Characteristics and different uses


The arrowheads used in the Medieval period can be divided into two main groups: Barbed and Non-Barbed.

I) Barbed Broadheads

All the heads illustrated were used in war but the barbed heads were also used for hunting game as their cutting edges would cause any strike to the body to bleed deeply. The heads were pinned to the shaft through a socket to prevent their loss. Arrowheads would have been just as expensive to make then as they are now.  Arrowheads included in this group are as follows:-


Type 16 Barbed head

The photograph to the left shows the difference between the feathers of a flight arrow and an ordinary arrow. The ordinary arrow is used for target shooting. Its fletchings are 4 inches long and 1/2 an inch high (10.2 x 1.3 cm).


Type 15 Devizes Swallowtail Broad head

This long barbed broad head was used for hunting large game. It not only flew well but also cut a deep wound. The long barbs gave the maximum length of cutting edges and minimum weight and wind resistance in flight.


Type 14 Large Curved Broad head

Largest of the heads illustrated, it was used for hunting large game such as deer or boar. It would have been used at short distances, where possible, to utilise its maximum cutting power. In war it was used to shoot at the horses and caused severe bleeding and immobility.


Type 13 Small Broad head

This small straight broad head was used for hunting small to medium size game and also in war against men and horses.


Straight Broad head

A hunting head that was used for large game such as boar or deer.


Curved Broad head

A type of head also used on large game such as boar or deer, but that would give a much deeper cut than the straight broad head.


Type 3 Barbed head

Extensively used in the early Medieval period both in war and for hunting small game. The long socket would allow deep penetration inflicting the maximum damage to the enemy or quarry.


Type 2 Anglo-Saxon Broad head and Type 1 Anglo-Saxon Broad head

Both heads were used for war purposes as well as for hunting game and were popular throughout the Medieval period. 
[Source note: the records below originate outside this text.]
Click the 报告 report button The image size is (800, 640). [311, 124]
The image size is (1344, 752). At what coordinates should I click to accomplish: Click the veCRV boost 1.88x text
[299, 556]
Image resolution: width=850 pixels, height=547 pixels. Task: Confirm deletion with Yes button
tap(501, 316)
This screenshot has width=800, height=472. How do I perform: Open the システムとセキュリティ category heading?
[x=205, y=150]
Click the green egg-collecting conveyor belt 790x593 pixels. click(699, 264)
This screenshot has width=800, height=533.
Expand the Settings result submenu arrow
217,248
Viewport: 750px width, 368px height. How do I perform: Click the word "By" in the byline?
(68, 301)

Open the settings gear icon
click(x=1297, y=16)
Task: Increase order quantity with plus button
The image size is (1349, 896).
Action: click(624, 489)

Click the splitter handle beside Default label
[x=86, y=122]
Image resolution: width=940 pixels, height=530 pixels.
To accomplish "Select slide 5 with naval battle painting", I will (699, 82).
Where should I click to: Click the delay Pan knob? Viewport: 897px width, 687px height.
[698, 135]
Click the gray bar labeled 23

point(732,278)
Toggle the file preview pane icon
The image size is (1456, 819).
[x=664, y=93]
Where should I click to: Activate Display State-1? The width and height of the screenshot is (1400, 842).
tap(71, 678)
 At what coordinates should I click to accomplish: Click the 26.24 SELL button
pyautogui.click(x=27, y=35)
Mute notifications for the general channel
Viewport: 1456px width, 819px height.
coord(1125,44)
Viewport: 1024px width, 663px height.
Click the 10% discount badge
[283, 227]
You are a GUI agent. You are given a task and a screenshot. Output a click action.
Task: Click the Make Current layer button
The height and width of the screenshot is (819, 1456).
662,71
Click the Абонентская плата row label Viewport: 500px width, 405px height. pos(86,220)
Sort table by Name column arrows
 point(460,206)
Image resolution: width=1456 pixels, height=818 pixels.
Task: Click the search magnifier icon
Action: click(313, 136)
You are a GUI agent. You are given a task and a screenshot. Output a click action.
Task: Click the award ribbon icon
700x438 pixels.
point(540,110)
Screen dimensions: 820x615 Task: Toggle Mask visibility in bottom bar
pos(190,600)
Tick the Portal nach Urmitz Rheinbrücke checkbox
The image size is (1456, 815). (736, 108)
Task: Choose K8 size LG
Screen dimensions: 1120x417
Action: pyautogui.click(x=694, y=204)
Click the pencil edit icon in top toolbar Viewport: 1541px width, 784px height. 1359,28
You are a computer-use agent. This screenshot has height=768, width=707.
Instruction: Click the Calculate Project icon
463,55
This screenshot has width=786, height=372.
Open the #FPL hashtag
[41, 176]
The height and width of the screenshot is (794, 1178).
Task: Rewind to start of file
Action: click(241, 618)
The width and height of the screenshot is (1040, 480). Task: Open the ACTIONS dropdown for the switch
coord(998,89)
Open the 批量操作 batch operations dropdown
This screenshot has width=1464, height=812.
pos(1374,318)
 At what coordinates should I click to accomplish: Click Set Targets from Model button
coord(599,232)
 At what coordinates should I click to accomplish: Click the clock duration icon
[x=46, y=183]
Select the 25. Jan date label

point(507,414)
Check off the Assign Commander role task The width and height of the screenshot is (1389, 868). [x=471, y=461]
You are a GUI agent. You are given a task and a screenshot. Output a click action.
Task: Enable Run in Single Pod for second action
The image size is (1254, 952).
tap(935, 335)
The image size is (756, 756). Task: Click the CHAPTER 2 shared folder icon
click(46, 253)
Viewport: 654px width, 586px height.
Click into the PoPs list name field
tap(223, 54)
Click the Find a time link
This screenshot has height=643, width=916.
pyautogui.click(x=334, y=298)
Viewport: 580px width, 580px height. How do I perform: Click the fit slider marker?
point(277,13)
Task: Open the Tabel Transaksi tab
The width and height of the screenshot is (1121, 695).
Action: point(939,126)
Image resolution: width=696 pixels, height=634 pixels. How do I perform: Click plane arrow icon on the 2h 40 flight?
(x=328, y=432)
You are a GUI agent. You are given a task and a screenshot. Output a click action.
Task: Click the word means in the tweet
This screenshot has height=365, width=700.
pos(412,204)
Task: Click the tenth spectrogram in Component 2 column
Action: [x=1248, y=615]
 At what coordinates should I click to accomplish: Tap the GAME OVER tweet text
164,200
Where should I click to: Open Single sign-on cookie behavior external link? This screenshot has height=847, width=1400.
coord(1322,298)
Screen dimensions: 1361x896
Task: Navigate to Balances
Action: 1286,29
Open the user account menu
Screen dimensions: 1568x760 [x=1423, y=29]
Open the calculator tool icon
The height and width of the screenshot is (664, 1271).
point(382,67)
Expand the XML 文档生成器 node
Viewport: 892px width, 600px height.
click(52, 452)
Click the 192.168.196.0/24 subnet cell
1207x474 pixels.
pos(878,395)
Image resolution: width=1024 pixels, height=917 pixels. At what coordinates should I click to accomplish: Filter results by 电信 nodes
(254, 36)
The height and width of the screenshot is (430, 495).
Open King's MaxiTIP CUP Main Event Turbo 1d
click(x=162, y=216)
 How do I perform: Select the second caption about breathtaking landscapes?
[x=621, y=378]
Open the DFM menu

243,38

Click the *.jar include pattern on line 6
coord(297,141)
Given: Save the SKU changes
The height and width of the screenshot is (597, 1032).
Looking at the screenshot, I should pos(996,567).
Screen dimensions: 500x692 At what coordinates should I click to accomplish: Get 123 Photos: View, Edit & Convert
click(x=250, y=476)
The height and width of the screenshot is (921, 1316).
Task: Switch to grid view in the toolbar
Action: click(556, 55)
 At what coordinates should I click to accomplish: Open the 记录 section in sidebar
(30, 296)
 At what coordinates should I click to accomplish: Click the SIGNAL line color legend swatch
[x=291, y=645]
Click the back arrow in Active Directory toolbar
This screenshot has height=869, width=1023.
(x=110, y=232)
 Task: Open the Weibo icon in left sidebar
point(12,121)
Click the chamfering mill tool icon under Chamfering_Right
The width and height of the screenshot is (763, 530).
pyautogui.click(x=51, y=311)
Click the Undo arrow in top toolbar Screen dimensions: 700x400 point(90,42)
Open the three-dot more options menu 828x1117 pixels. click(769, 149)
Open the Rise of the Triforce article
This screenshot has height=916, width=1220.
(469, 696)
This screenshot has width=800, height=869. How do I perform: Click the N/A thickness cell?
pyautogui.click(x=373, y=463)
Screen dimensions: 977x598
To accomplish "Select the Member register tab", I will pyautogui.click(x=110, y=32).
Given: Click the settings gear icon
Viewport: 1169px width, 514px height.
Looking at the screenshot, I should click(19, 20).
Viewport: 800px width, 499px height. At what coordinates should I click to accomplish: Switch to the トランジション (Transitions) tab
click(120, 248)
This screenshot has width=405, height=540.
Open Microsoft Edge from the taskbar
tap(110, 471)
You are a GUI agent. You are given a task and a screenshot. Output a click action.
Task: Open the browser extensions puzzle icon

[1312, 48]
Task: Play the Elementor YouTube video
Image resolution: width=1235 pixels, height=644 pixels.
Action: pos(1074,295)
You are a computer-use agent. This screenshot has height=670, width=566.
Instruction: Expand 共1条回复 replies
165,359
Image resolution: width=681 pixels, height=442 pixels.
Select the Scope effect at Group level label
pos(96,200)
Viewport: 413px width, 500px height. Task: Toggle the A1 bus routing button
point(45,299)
These heads have been used for hunting boar and elk in America. These two types are included in this group as they are both broad heads with long cutting edges even though they are not barbed.

II) Non Barbed heads


Type 12 Triangular Bodkin

This head was used against knights in plate armour and would penetrate the armour if shot at close range.


Type 10 War Bodkin

It was one of the most common war bodkins and would penetrate chain and plate armour at short as well as long range.


Type 9 Bodkin

A war head used in the Roman period as well as the Medieval period and designed to penetrate most types of body armour.


Type 7 Needle Bodkin

A popular warhead in the early Medieval period and designed to penetrate mail.  It is a direct development of the Viking leaf shaped warheads used throughout that period. Tests carried out have shown it was very effective and would pierce right through a body clad in mail.  Tests have also shown that it will easily penetrate the modern flak jacket. The needle bodkin was made in a number of different sizes from two inches long ones with 1/4" sockets, to eight inches long found in a castle moat in the Midlands.

Other bodkin heads that have been found are the Square, Conical, and Fluted Bodkins, all designed to pierce body armour worn at that time.


An Arrowhead known as the Type 6 Forked head does not fit neatly into either group. It was quite a common head of the Medieval period and open to much speculation as to its use. One of the theories is that it was used to cut rigging aboard ships. Another theory was that it's purpose was to slice and tear through sails. If either of these were so, none were found on the Mary Rose even though she put to sea to fight a naval battle. Others believe it was used to cut oncoming horses tendons. It would be interesting to hear if anyone has carried out any tests (leaving out the horses) and the results they obtained.

None of the above appear plausible, particularly rope-cutting and cutting horses' tendons would require great precision difficult to achieve in the heat of battle. The most plausible uses for this head would appears to be as follows:

1)   It was used for shooting game birds because the two points would make it less likely to skid off the feathers. 

2)   In war it was used to shoot at the horses to inflict as much pain as possible so the animal, would unseat its rider. Unlike a broad head which would cut like a sharp knife without causing immediate pain, this head would cause immediate pain by tearing the flesh. By contrast ordinary broad heads have been noted by hunters who have shot deer to have caused so little apparent pain, the animal has continued to eat after being hit.



Further ballistic testing of arrowheads and the results can be found in the book "Longbow" by Dr. Robert Hardy.